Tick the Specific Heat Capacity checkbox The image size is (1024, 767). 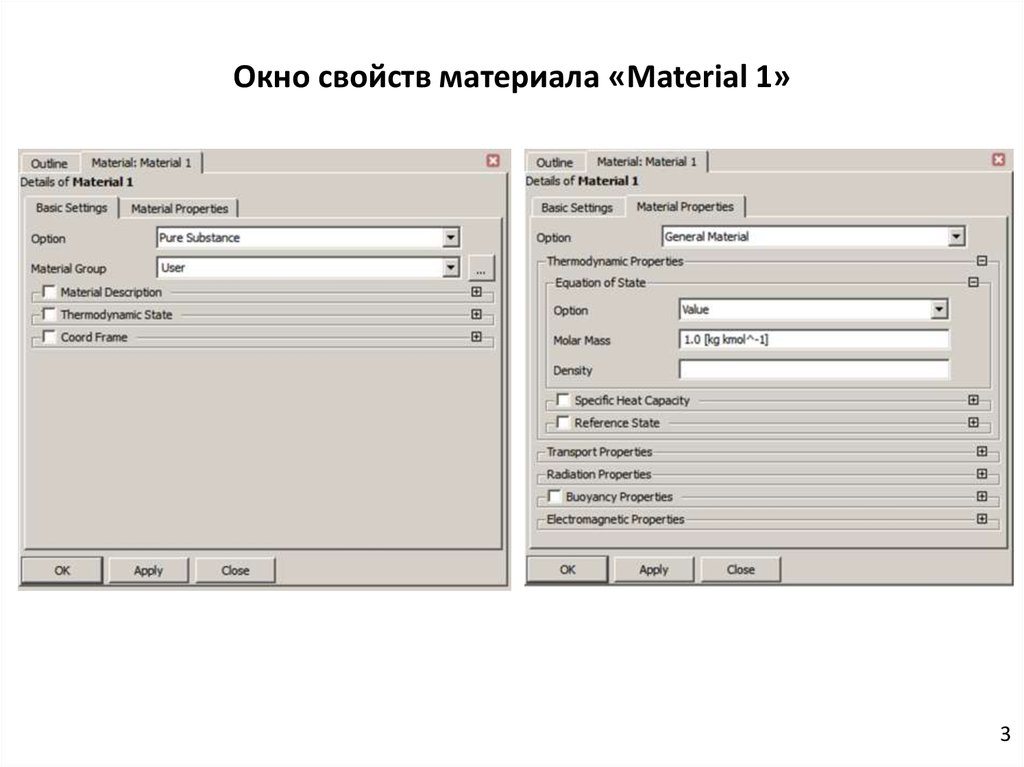562,400
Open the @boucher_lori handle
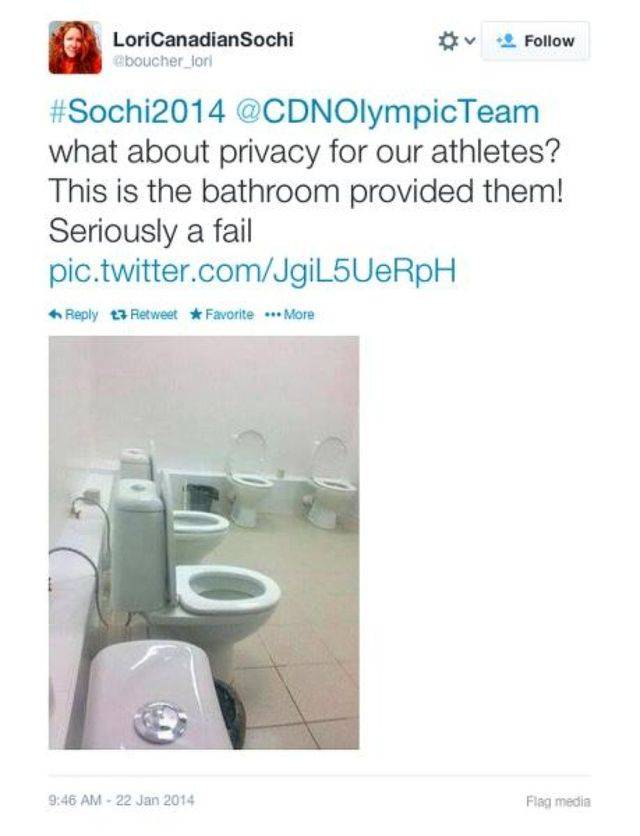 click(x=162, y=62)
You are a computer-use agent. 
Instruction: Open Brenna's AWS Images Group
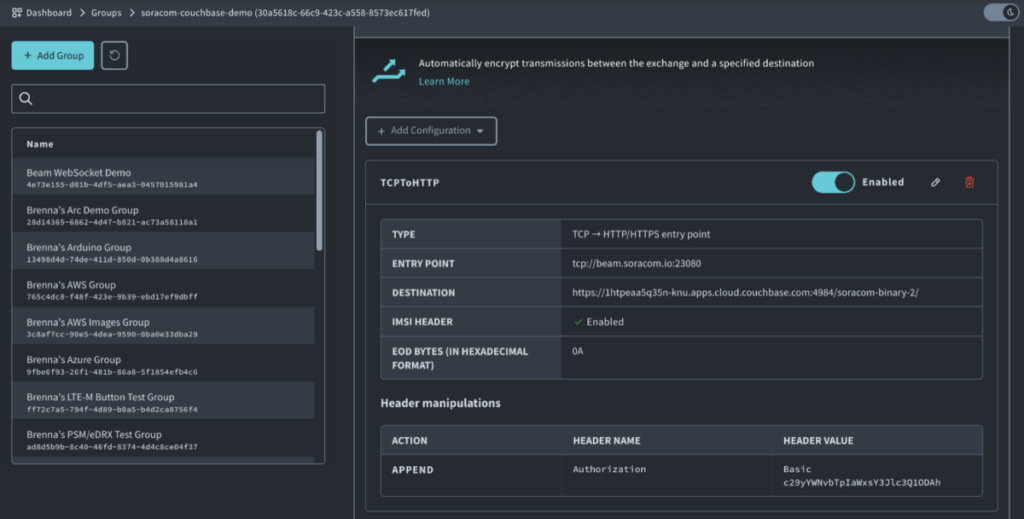(88, 322)
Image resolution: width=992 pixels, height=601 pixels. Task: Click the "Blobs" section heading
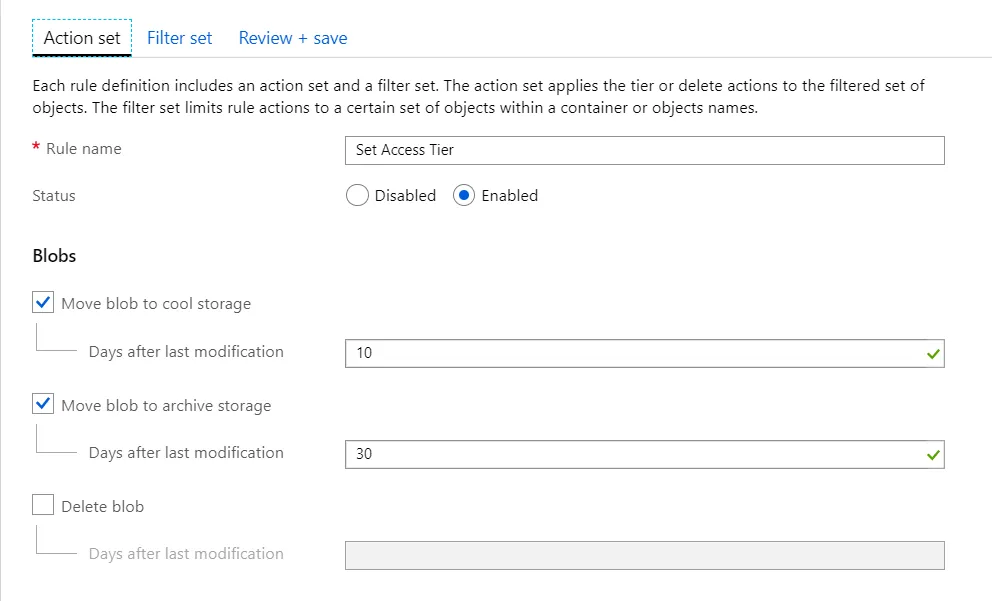pyautogui.click(x=55, y=256)
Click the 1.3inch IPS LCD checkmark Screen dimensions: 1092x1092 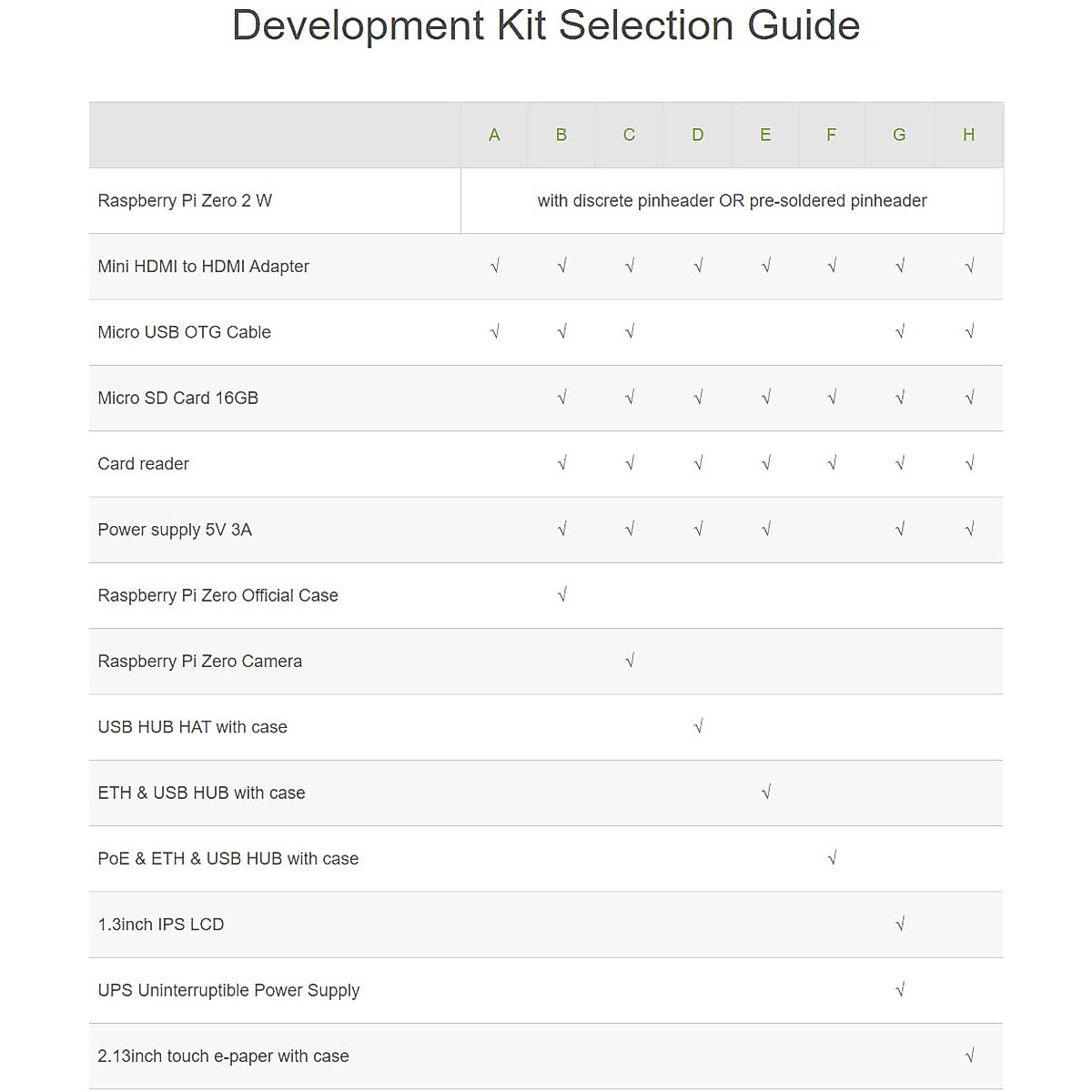[x=899, y=925]
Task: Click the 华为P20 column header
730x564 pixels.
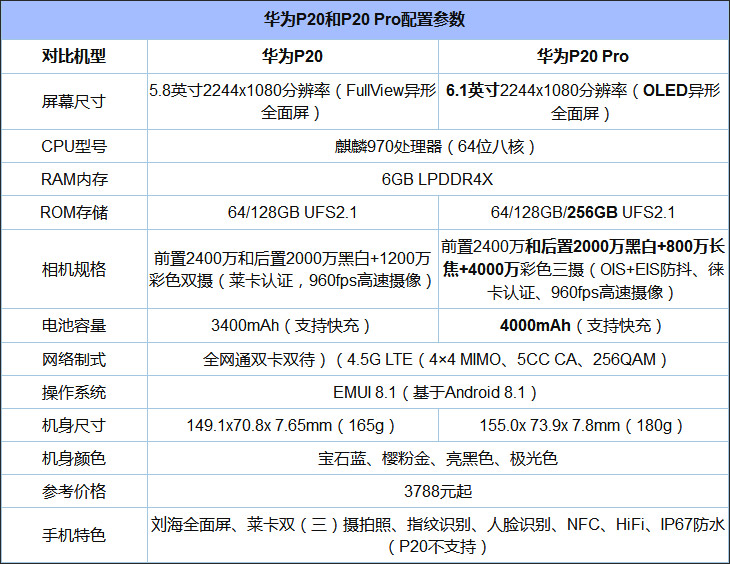Action: [292, 57]
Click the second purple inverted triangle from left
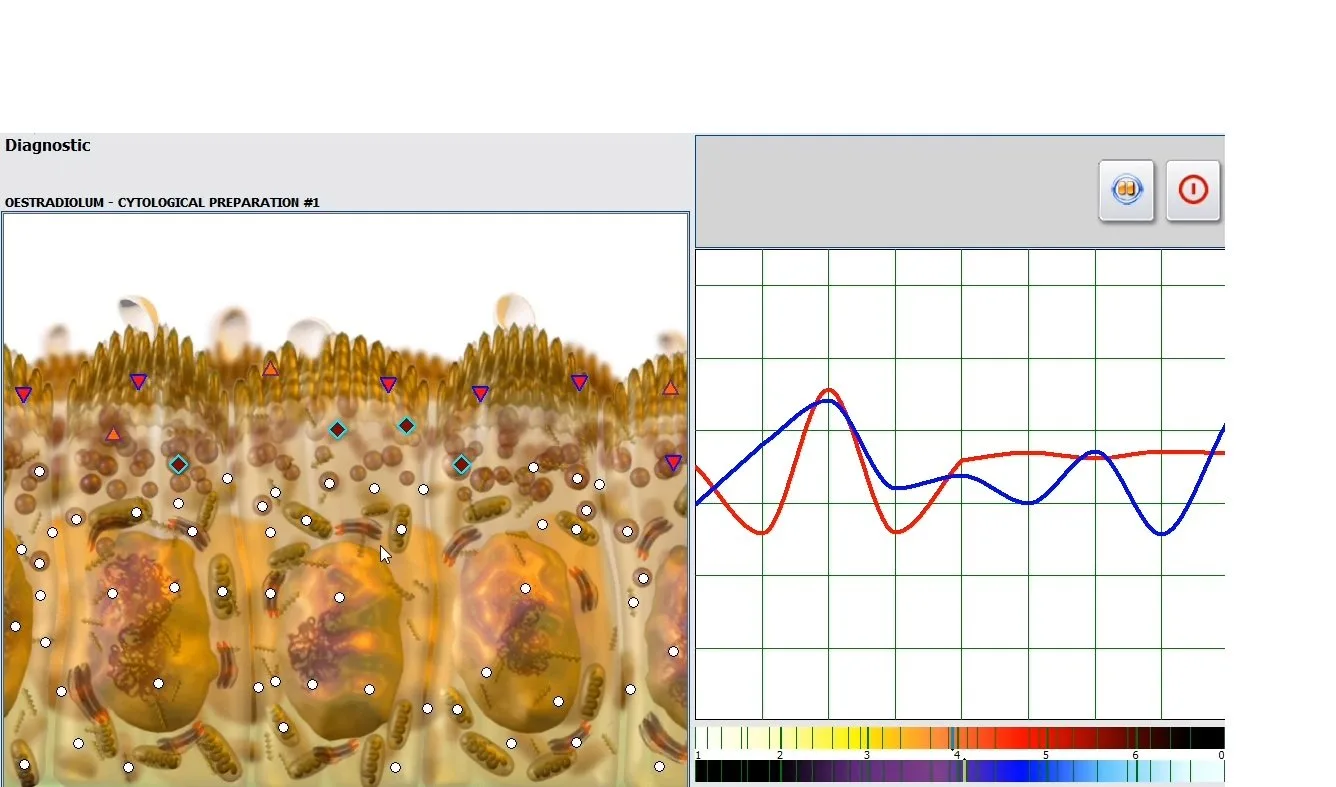Viewport: 1336px width, 787px height. (139, 381)
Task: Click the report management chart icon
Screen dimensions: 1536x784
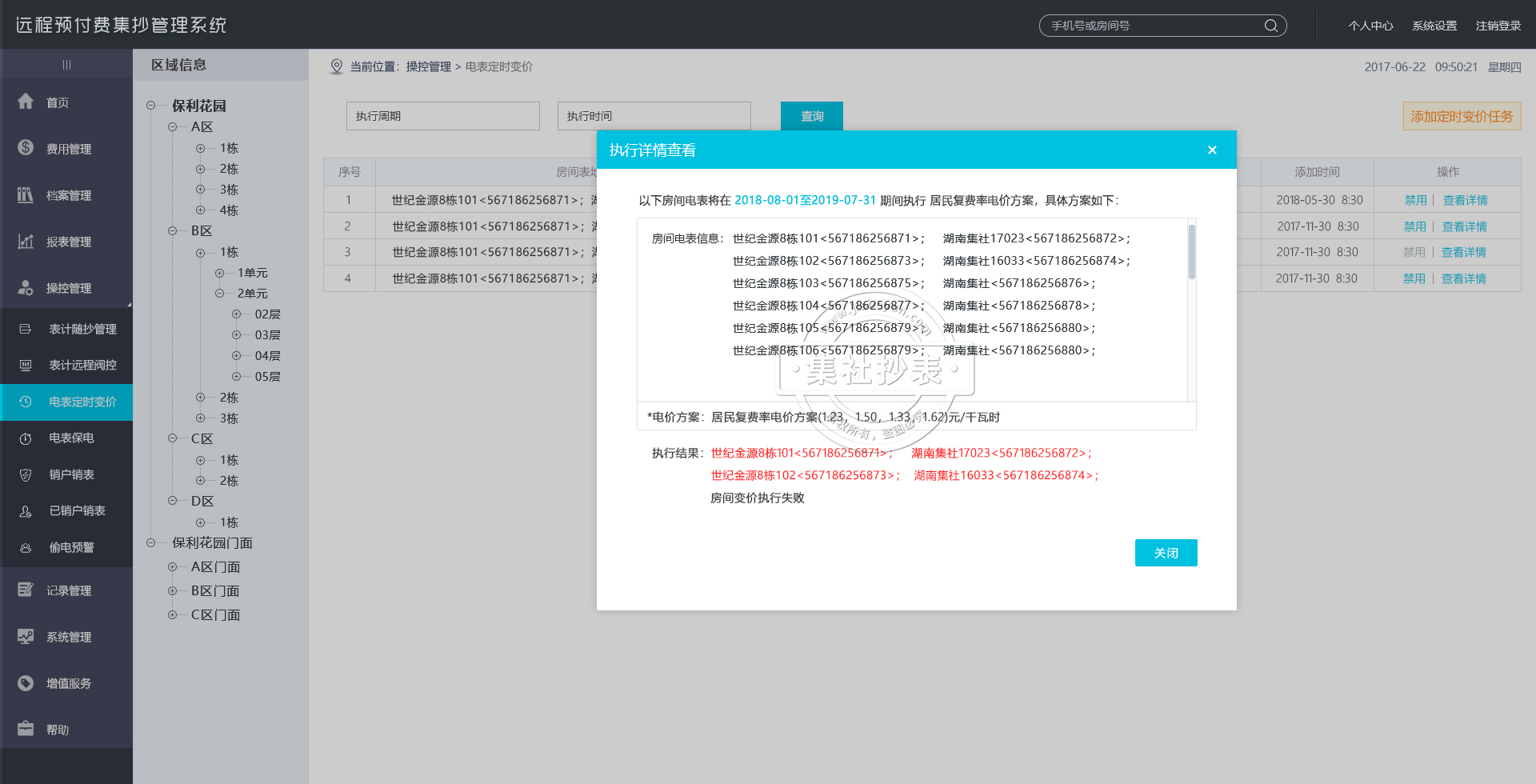Action: [26, 241]
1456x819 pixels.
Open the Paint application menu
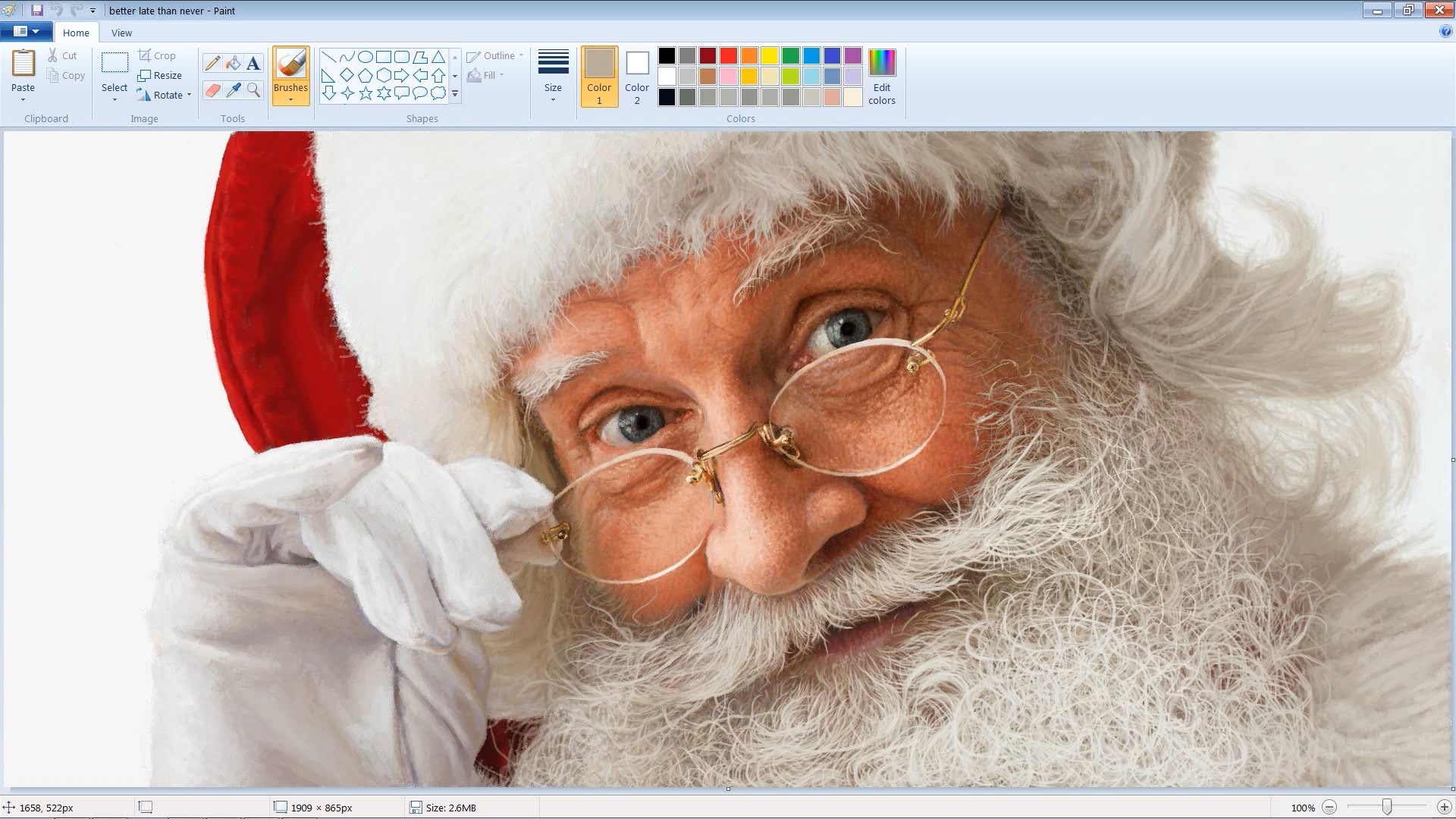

++++

#### What you are asked to do
Begin at the line that has "Open the @boucher_lori handle" and stop after the line that has "pyautogui.click(x=55, y=256)", writing out those records again with the requests included. Shift every coordinate in the answers up by 67, and leave the pictures out.

#### Worked answer
Open the @boucher_lori handle
 click(x=229, y=129)
You are a computer-use agent. 
Instruction: Open Brenna's AWS Images Group
(155, 389)
Image resolution: width=992 pixels, height=601 pixels. Task: Click the "Blobs" section heading
pyautogui.click(x=122, y=323)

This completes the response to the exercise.